Try it -
Give back the full data, unchanged and complete.

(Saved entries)
<<<<

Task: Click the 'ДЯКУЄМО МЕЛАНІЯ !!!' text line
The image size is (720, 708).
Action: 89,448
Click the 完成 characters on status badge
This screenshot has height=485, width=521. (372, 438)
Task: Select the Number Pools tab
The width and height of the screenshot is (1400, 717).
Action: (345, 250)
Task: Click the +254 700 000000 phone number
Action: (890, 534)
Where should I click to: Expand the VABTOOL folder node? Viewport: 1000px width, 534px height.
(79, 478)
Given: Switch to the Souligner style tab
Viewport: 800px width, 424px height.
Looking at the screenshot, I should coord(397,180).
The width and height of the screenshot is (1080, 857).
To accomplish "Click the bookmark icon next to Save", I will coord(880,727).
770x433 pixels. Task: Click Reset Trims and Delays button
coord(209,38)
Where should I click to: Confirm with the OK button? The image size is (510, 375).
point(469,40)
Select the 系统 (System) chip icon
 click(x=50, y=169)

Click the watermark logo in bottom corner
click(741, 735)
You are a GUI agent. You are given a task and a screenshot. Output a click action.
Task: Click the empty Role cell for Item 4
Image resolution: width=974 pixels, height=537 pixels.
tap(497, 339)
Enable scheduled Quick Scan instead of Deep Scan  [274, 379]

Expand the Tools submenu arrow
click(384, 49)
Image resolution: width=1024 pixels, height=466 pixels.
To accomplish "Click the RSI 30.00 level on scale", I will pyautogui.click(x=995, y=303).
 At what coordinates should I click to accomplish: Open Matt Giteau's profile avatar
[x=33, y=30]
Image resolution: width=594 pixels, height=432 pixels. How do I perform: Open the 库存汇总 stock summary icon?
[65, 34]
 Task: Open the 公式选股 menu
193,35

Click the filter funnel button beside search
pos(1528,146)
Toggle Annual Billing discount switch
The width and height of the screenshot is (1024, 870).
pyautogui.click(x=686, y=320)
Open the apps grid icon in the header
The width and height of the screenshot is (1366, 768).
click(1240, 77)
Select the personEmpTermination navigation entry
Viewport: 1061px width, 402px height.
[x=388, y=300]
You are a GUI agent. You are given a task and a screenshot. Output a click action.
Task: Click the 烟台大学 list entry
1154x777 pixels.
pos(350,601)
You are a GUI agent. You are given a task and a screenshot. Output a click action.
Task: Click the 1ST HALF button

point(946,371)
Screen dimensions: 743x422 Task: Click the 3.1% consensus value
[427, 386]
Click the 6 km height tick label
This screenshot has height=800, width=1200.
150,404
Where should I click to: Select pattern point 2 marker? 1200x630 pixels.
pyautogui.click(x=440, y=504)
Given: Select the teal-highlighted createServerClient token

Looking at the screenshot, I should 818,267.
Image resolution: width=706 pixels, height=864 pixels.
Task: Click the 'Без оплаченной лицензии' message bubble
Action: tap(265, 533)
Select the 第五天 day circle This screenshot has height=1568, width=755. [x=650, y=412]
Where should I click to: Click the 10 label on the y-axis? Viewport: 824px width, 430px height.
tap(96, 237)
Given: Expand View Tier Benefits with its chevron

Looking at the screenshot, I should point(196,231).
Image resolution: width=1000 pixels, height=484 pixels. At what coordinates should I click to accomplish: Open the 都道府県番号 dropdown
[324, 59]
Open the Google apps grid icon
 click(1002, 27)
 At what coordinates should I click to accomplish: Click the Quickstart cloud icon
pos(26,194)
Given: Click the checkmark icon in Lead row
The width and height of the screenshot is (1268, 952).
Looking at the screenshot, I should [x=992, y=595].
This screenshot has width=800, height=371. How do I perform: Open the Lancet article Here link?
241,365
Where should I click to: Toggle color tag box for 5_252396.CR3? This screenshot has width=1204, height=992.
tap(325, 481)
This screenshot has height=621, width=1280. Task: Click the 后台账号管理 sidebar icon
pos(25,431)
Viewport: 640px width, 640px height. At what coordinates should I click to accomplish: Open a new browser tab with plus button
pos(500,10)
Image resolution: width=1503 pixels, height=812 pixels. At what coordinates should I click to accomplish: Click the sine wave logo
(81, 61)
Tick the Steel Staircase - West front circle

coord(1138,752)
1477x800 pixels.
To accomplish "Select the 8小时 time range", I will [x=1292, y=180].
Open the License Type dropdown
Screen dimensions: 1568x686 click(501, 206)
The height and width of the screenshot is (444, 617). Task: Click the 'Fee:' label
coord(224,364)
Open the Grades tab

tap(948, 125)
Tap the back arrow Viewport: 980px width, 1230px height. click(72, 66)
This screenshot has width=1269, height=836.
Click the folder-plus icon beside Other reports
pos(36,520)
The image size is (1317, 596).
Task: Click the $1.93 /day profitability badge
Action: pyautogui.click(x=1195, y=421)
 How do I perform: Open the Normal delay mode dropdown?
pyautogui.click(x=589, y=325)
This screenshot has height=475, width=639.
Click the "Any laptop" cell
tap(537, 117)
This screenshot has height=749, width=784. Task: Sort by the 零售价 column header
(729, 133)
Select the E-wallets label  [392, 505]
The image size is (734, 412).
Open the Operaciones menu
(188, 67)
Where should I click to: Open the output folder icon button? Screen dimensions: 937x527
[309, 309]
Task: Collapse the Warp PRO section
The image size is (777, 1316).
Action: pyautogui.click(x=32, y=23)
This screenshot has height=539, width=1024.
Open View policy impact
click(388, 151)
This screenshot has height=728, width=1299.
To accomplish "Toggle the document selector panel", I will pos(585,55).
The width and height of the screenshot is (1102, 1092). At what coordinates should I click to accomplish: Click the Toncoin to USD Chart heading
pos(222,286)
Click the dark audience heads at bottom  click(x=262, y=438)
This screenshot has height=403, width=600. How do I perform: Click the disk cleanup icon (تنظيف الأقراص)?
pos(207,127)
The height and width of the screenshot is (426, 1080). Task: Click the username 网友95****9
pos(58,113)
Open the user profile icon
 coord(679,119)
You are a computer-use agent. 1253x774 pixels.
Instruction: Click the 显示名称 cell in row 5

>>>>

Answer space -
Task: Click the 'ДЯКУЄМО МЕЛАНІЯ !!!' text line
The image size is (720, 708).
Action: 89,448
Click the 完成 characters on status badge
This screenshot has height=485, width=521. (372, 438)
Task: Select the Number Pools tab
The width and height of the screenshot is (1400, 717).
Action: (345, 250)
Task: Click the +254 700 000000 phone number
Action: (890, 534)
Where should I click to: Expand the VABTOOL folder node? Viewport: 1000px width, 534px height.
(79, 478)
Given: Switch to the Souligner style tab
Viewport: 800px width, 424px height.
Looking at the screenshot, I should coord(397,180).
The width and height of the screenshot is (1080, 857).
To accomplish "Click the bookmark icon next to Save", I will coord(880,727).
770x433 pixels. Task: Click Reset Trims and Delays button
coord(209,38)
Where should I click to: Confirm with the OK button? The image size is (510, 375).
point(469,40)
Select the 系统 (System) chip icon
 click(x=50, y=169)

Click the watermark logo in bottom corner
click(741, 735)
You are a GUI agent. You are given a task and a screenshot. Output a click action.
Task: Click the empty Role cell for Item 4
Image resolution: width=974 pixels, height=537 pixels.
tap(497, 339)
Enable scheduled Quick Scan instead of Deep Scan  [274, 379]

Expand the Tools submenu arrow
click(384, 49)
Image resolution: width=1024 pixels, height=466 pixels.
To accomplish "Click the RSI 30.00 level on scale", I will pyautogui.click(x=995, y=303).
 At what coordinates should I click to accomplish: Open Matt Giteau's profile avatar
[x=33, y=30]
Image resolution: width=594 pixels, height=432 pixels. How do I perform: Open the 库存汇总 stock summary icon?
[65, 34]
 Task: Open the 公式选股 menu
193,35

Click the filter funnel button beside search
pos(1528,146)
Toggle Annual Billing discount switch
The width and height of the screenshot is (1024, 870).
pyautogui.click(x=686, y=320)
Open the apps grid icon in the header
The width and height of the screenshot is (1366, 768).
click(1240, 77)
Select the personEmpTermination navigation entry
Viewport: 1061px width, 402px height.
[x=388, y=300]
You are a GUI agent. You are given a task and a screenshot. Output a click action.
Task: Click the 烟台大学 list entry
1154x777 pixels.
pos(350,601)
You are a GUI agent. You are given a task and a screenshot. Output a click action.
Task: Click the 1ST HALF button

point(946,371)
Screen dimensions: 743x422 Task: Click the 3.1% consensus value
[427, 386]
Click the 6 km height tick label
This screenshot has height=800, width=1200.
150,404
Where should I click to: Select pattern point 2 marker? 1200x630 pixels.
pyautogui.click(x=440, y=504)
Given: Select the teal-highlighted createServerClient token

Looking at the screenshot, I should 818,267.
Image resolution: width=706 pixels, height=864 pixels.
Task: Click the 'Без оплаченной лицензии' message bubble
Action: tap(265, 533)
Select the 第五天 day circle This screenshot has height=1568, width=755. [x=650, y=412]
Where should I click to: Click the 10 label on the y-axis? Viewport: 824px width, 430px height.
tap(96, 237)
Given: Expand View Tier Benefits with its chevron

Looking at the screenshot, I should point(196,231).
Image resolution: width=1000 pixels, height=484 pixels. At what coordinates should I click to accomplish: Open the 都道府県番号 dropdown
[324, 59]
Open the Google apps grid icon
 click(1002, 27)
 At what coordinates should I click to accomplish: Click the Quickstart cloud icon
pos(26,194)
Given: Click the checkmark icon in Lead row
The width and height of the screenshot is (1268, 952).
Looking at the screenshot, I should [x=992, y=595].
This screenshot has width=800, height=371. How do I perform: Open the Lancet article Here link?
241,365
Where should I click to: Toggle color tag box for 5_252396.CR3? This screenshot has width=1204, height=992.
tap(325, 481)
This screenshot has height=621, width=1280. Task: Click the 后台账号管理 sidebar icon
pos(25,431)
Viewport: 640px width, 640px height. At what coordinates should I click to accomplish: Open a new browser tab with plus button
pos(500,10)
Image resolution: width=1503 pixels, height=812 pixels. At what coordinates should I click to accomplish: Click the sine wave logo
(81, 61)
Tick the Steel Staircase - West front circle

coord(1138,752)
1477x800 pixels.
To accomplish "Select the 8小时 time range", I will [x=1292, y=180].
Open the License Type dropdown
Screen dimensions: 1568x686 click(501, 206)
The height and width of the screenshot is (444, 617). Task: Click the 'Fee:' label
coord(224,364)
Open the Grades tab

tap(948, 125)
Tap the back arrow Viewport: 980px width, 1230px height. click(72, 66)
This screenshot has width=1269, height=836.
Click the folder-plus icon beside Other reports
pos(36,520)
The image size is (1317, 596).
Task: Click the $1.93 /day profitability badge
Action: pyautogui.click(x=1195, y=421)
 How do I perform: Open the Normal delay mode dropdown?
pyautogui.click(x=589, y=325)
This screenshot has height=475, width=639.
Click the "Any laptop" cell
tap(537, 117)
This screenshot has height=749, width=784. Task: Sort by the 零售价 column header
(729, 133)
Select the E-wallets label  [392, 505]
The image size is (734, 412).
Open the Operaciones menu
(188, 67)
Where should I click to: Open the output folder icon button? Screen dimensions: 937x527
[309, 309]
Task: Collapse the Warp PRO section
The image size is (777, 1316).
Action: pyautogui.click(x=32, y=23)
This screenshot has height=539, width=1024.
Open View policy impact
click(388, 151)
This screenshot has height=728, width=1299.
To accomplish "Toggle the document selector panel", I will pos(585,55).
The width and height of the screenshot is (1102, 1092). At what coordinates should I click to accomplish: Click the Toncoin to USD Chart heading
pos(222,286)
Click the dark audience heads at bottom  click(x=262, y=438)
This screenshot has height=403, width=600. How do I perform: Click the disk cleanup icon (تنظيف الأقراص)?
pos(207,127)
The height and width of the screenshot is (426, 1080). Task: Click the username 网友95****9
pos(58,113)
Open the user profile icon
 coord(679,119)
You are a computer-use agent. 1253x774 pixels.
Instruction: Click the 显示名称 cell in row 5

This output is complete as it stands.